# photos of me...



## Grace'sMom (Feb 22, 2012)

I'm sharing here first.... these will go on my blog, which is why my eyes are closed, kind of artsy photos.... I try to stay anonymous on my blog.

But I love the photos.... I have very few photos I like of myself...who would have thought some of my favorites would be of me bald...


----------



## shellbeme (Mar 1, 2011)

Tori, those pictures are stunning! :blink:


----------



## lynda (Oct 11, 2005)

You are absolutely beautiful, and a total inspiration to anyone who is fortunate to see your lovely photo. 
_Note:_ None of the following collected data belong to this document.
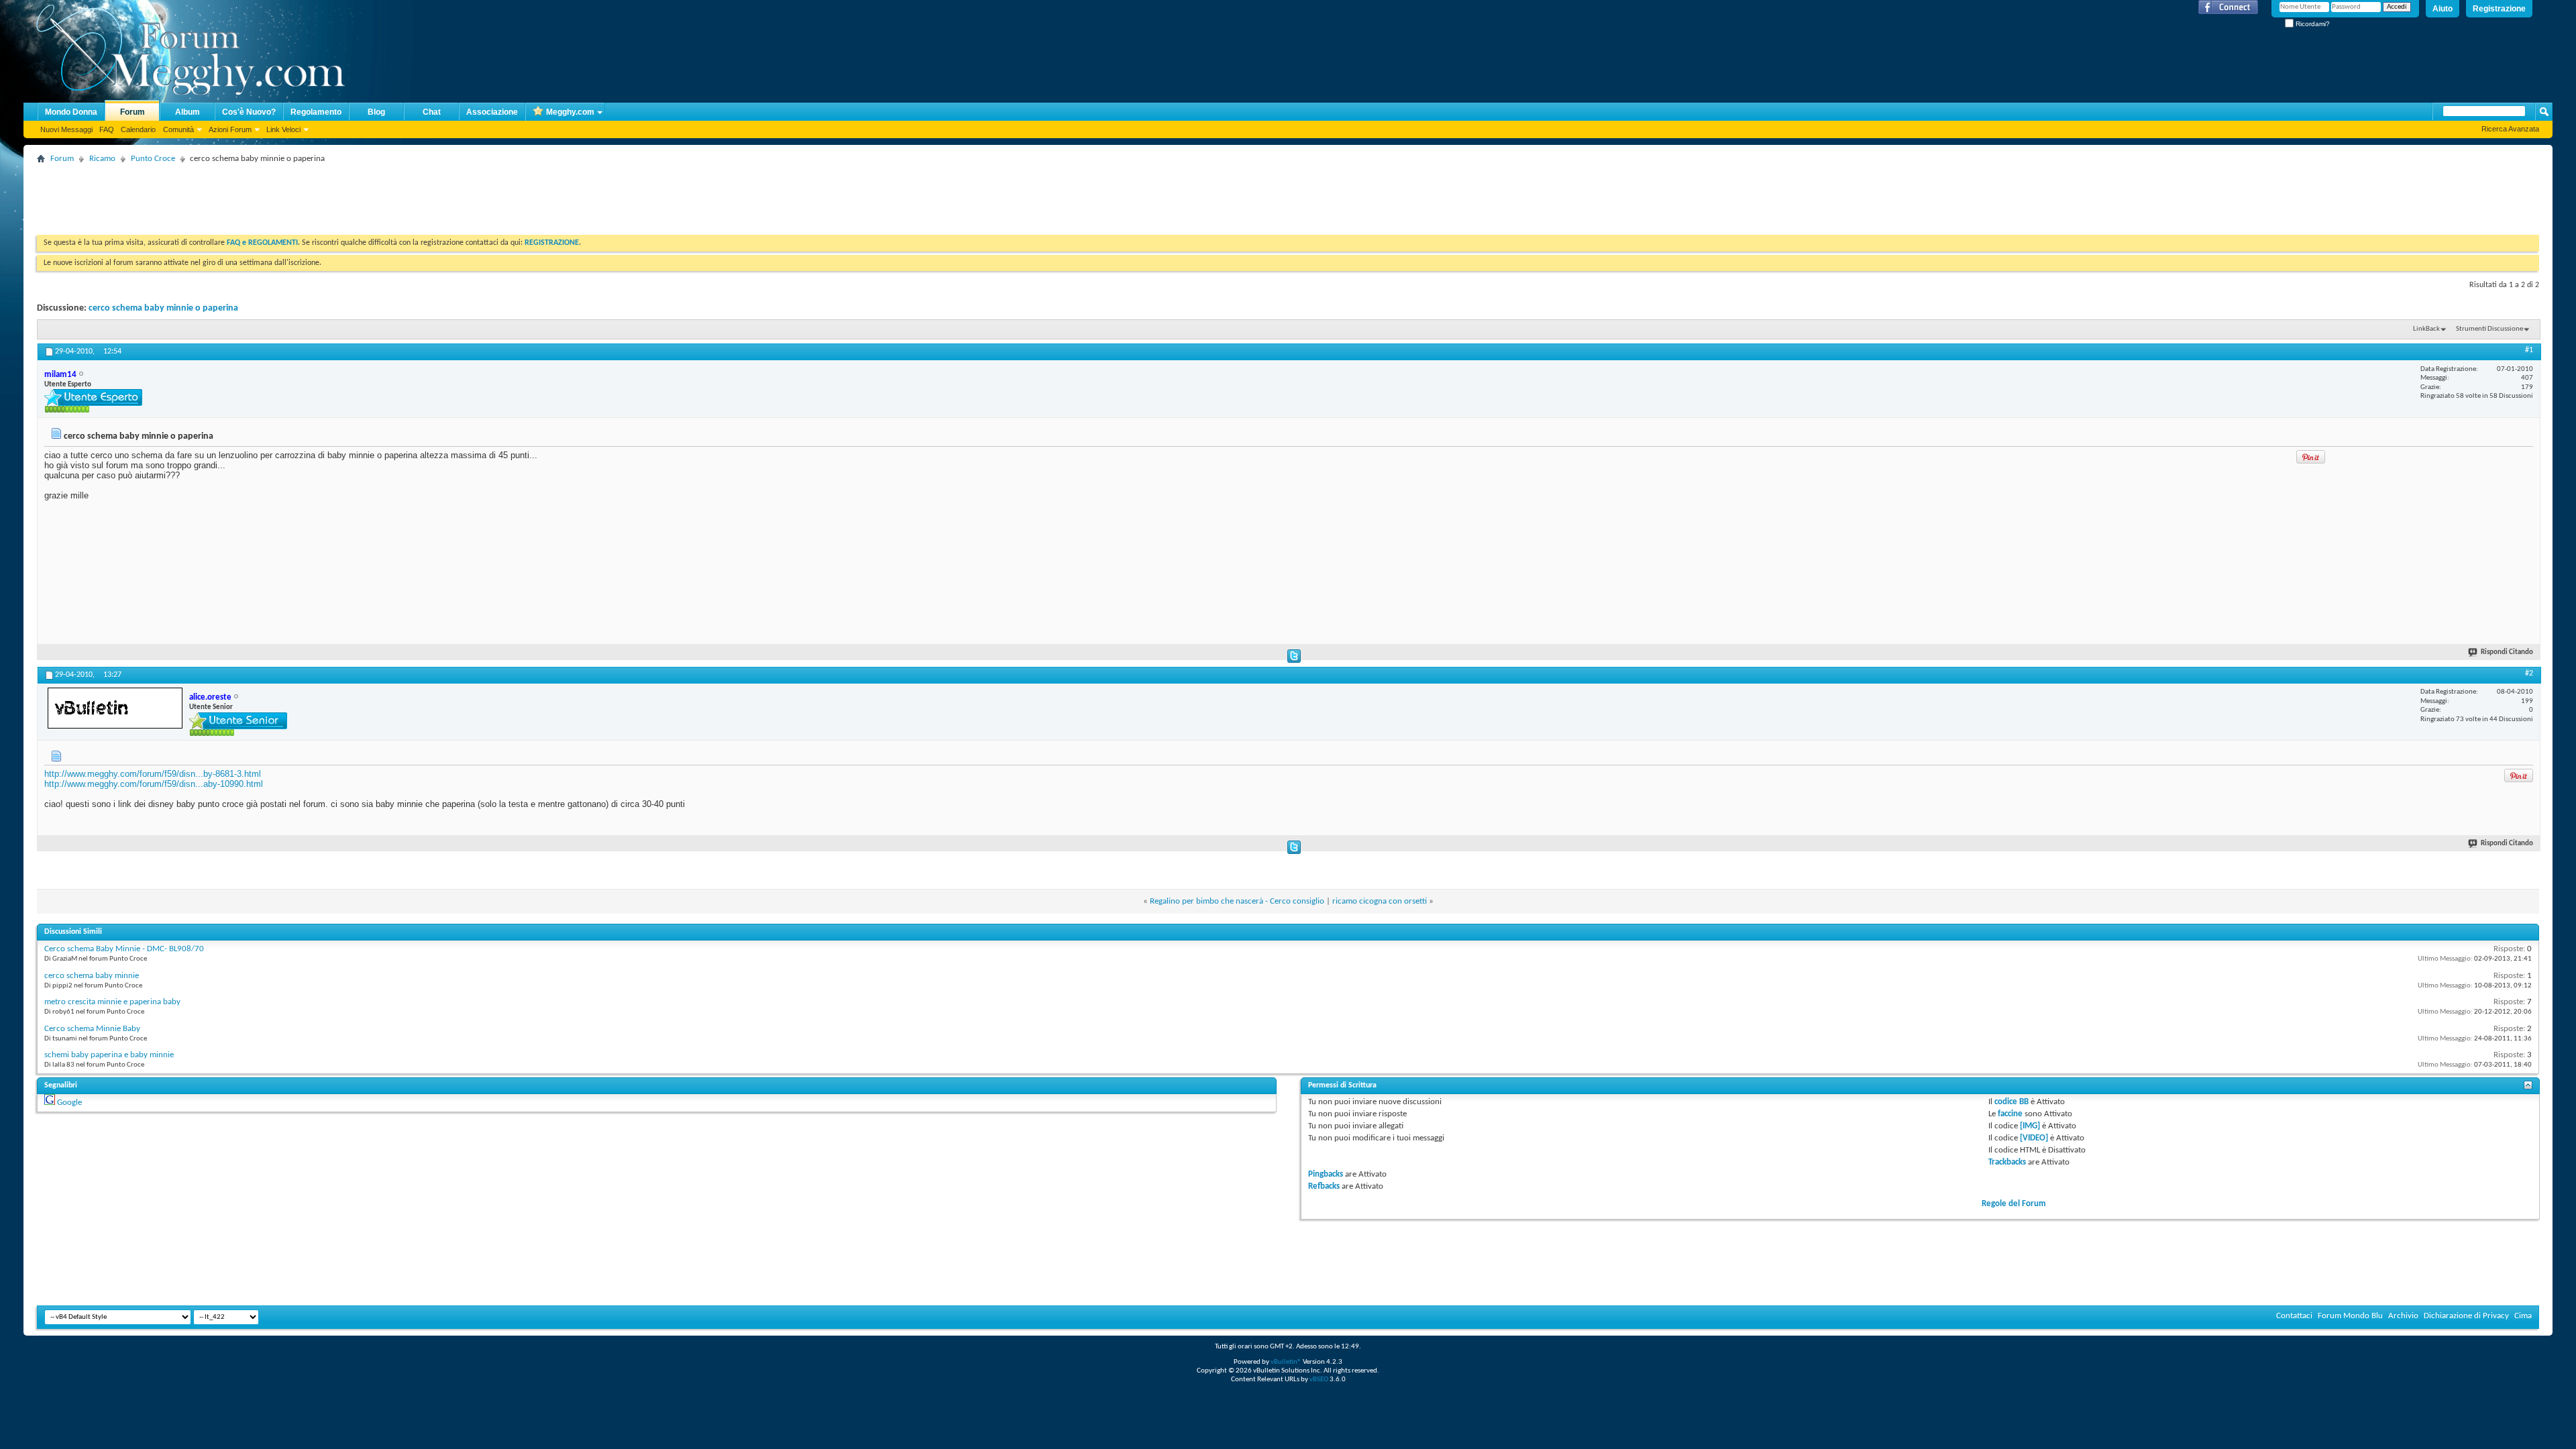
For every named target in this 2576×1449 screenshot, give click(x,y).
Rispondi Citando (2507, 652)
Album (187, 112)
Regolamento (315, 112)
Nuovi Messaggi (66, 129)
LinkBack (2426, 329)
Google (69, 1102)
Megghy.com (570, 112)
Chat (432, 112)
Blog (376, 112)
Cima (2523, 1315)
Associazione (492, 112)
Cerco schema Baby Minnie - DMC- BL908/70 (124, 949)
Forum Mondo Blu (2350, 1315)
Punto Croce (153, 158)
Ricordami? (2312, 24)
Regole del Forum (2014, 1203)
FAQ (106, 129)
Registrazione (2499, 8)
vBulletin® (1286, 1362)
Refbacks (1324, 1186)
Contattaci (2294, 1315)
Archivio (2403, 1315)
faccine (2010, 1114)
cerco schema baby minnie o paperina (163, 308)
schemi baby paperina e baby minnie (109, 1055)
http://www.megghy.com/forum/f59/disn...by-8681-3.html (152, 774)
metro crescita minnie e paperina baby (112, 1002)
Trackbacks (2007, 1162)
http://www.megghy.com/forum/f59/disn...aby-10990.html (153, 784)
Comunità (178, 129)
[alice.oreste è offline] (115, 708)
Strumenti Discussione (2489, 329)
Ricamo (102, 158)
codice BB (2011, 1101)
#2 (2529, 673)
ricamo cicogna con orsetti (1379, 901)
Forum (132, 112)
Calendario (138, 129)
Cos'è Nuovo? (249, 112)
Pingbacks (1325, 1174)
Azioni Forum (230, 129)
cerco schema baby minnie (91, 975)
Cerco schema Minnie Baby (92, 1028)
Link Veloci (283, 129)
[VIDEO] (2034, 1138)
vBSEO (1318, 1379)
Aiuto (2442, 8)
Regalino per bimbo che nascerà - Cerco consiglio (1237, 901)
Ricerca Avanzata (2510, 129)
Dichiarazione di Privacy (2466, 1315)
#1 (2529, 350)
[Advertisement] (281, 198)
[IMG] (2030, 1126)
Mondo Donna (71, 112)
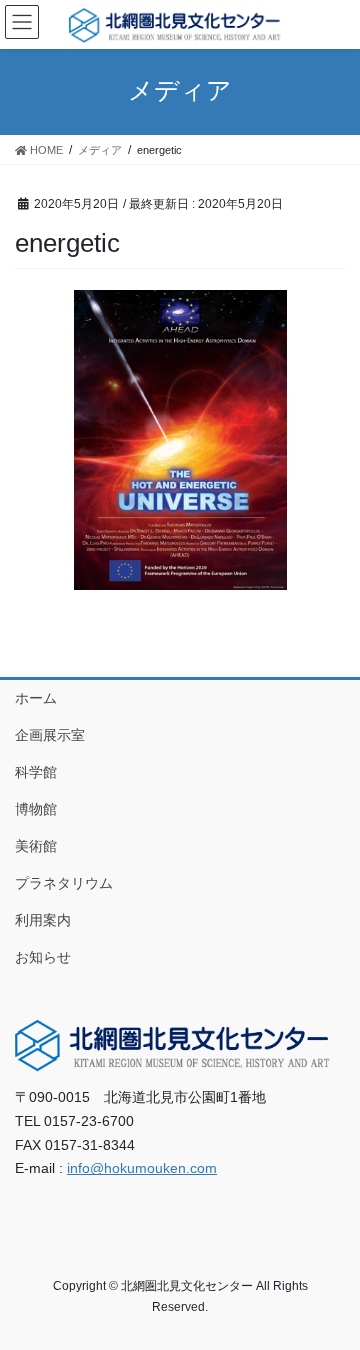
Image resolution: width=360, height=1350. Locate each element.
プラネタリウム (64, 883)
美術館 (36, 846)
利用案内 (43, 920)
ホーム (36, 698)
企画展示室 (50, 735)
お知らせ (43, 957)
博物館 (36, 809)
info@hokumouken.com (142, 1168)
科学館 (36, 772)
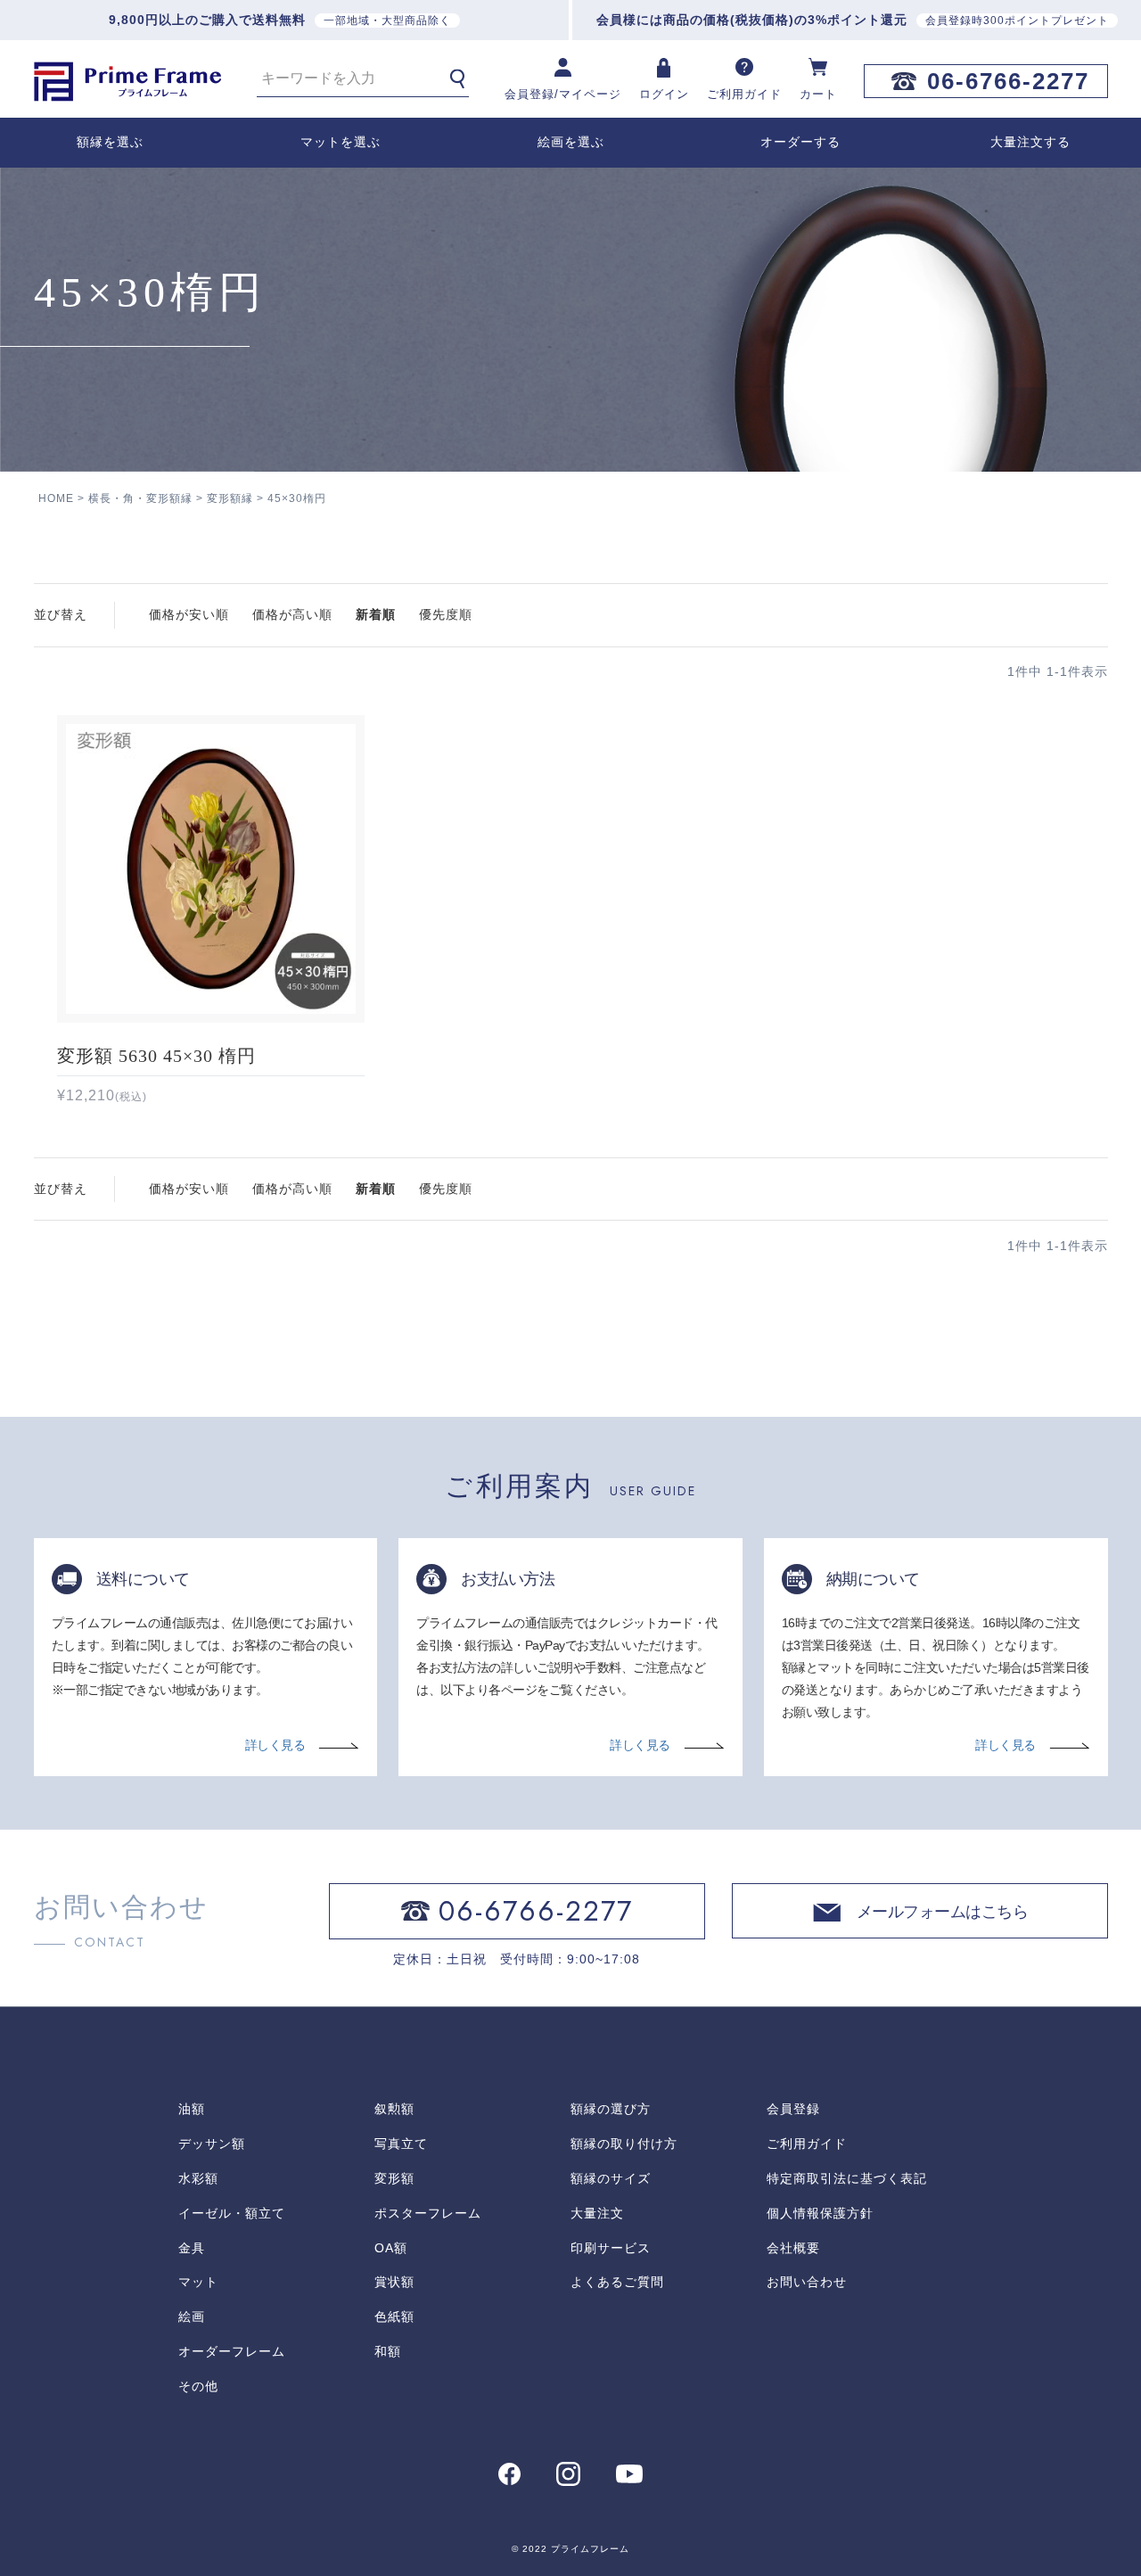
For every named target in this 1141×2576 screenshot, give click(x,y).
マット (198, 2282)
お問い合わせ (807, 2282)
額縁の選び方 (610, 2109)
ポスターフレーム (427, 2213)
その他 (198, 2386)
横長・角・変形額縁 (140, 498)
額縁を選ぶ (110, 142)
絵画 (191, 2316)
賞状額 (394, 2282)
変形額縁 (230, 498)
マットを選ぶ (340, 142)
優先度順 (445, 614)
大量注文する (1030, 142)
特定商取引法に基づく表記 (847, 2178)
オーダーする (800, 142)
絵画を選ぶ (571, 142)
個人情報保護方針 (820, 2213)
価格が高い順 (292, 614)
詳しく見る (275, 1745)
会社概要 (793, 2248)
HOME (56, 498)
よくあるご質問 (617, 2282)
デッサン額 (211, 2143)
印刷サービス (610, 2248)
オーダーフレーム (231, 2351)
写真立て (401, 2143)
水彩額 (198, 2178)
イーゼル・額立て (231, 2213)
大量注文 (597, 2213)
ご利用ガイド (807, 2143)
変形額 (394, 2178)
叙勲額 (394, 2109)
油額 (191, 2109)
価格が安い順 (189, 614)
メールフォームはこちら (943, 1913)
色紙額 (394, 2316)
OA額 (390, 2248)
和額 (387, 2351)
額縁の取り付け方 (623, 2143)
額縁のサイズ (610, 2178)
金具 (191, 2248)
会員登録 (793, 2109)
What do you mean, you don't take a good picture? Your kidding right:thumbsup:


----------



## hoaloha (Jan 27, 2012)

Very artistic and beautiful photos, Tori  I love Black and White...and it really makes the green pop. Thanks for sharing- I know that self-portraits aren't the easiest to share. I can easily see why these are some of your favs!


----------



## Sylie (Apr 4, 2011)

OMG, Tori those photos gave me the chills. They are beautiful and so artistic.
You wonderful *WARRIOR.*


----------



## sherry (Jan 4, 2013)

Tori, you are a warrior! Love the pics, and would love your blog address!


Sent from Petguide.com Free App


----------



## Grace'sMom (Feb 22, 2012)

You all are wonderful :blush:

Thank you for the compassion and support.

My blog (I added it to my signature): purplelymegirl

I don't use my name there... I go by "purple", so if you comment there, please try to remember that. Thanks 

hugs to all :wub:

Tori


----------



## babycake7 (Jan 30, 2012)

Beautiful. Amazing. They convey strength and courage with a softness and grace. I love them!!!


----------



## Madison's Mom (Dec 26, 2007)

Beautiful. You are a strong, brave woman!


----------



## MalteseJane (Nov 21, 2004)

Like Shelly said : stunning:wub::wub:


----------



## Maidto2Maltese (Oct 19, 2004)

WOW!!! Those photos are awesome!! :wub:


----------



## eiksaa (Jun 8, 2012)

You have the kind of face needed for rocking a shaved head look. You look stunning. Love it! And love the photographs.


----------



## Maglily (Feb 3, 2009)

Wow, very artsy and beautiful. Me too, I can't imagine you'd take a bad picture.


----------



## Zoe's Mom88 (Apr 25, 2011)

Tori, your a gorgeous woman......I love the pics! A total inspiration for a lot of people. Beautiful.


----------



## maggieh (Dec 16, 2007)

That photo is beautiful!


----------



## Yogi's Mom (Jan 6, 2013)

*You Are Beautiful!!!*
*Tori your a Class Act all the way!!!*
*Nickee**


----------



## luvsmalts (Oct 21, 2008)

Love the photos you're gorgeous!


----------



## maltese manica (Nov 6, 2012)

You are beautiful Tori!!!


----------



## Bailey&Me (Mar 8, 2010)

You are stunning, Tori! Thank you for sharing your gorgeous pictures with us.


----------



## michellerobison (Dec 17, 2009)

Beauty and strength... so moving!


----------



## Snowbody (Jan 3, 2009)

Tori - you are so beautiful. Actually when I see those photos I can't imagine you with hair. Yes that beautiful.:thumbsup: The photos are real works of art. Who took them?


----------



## Grace'sMom (Feb 22, 2012)

Thank you everyone.... you are going to make me cry LOL You are all so sweet.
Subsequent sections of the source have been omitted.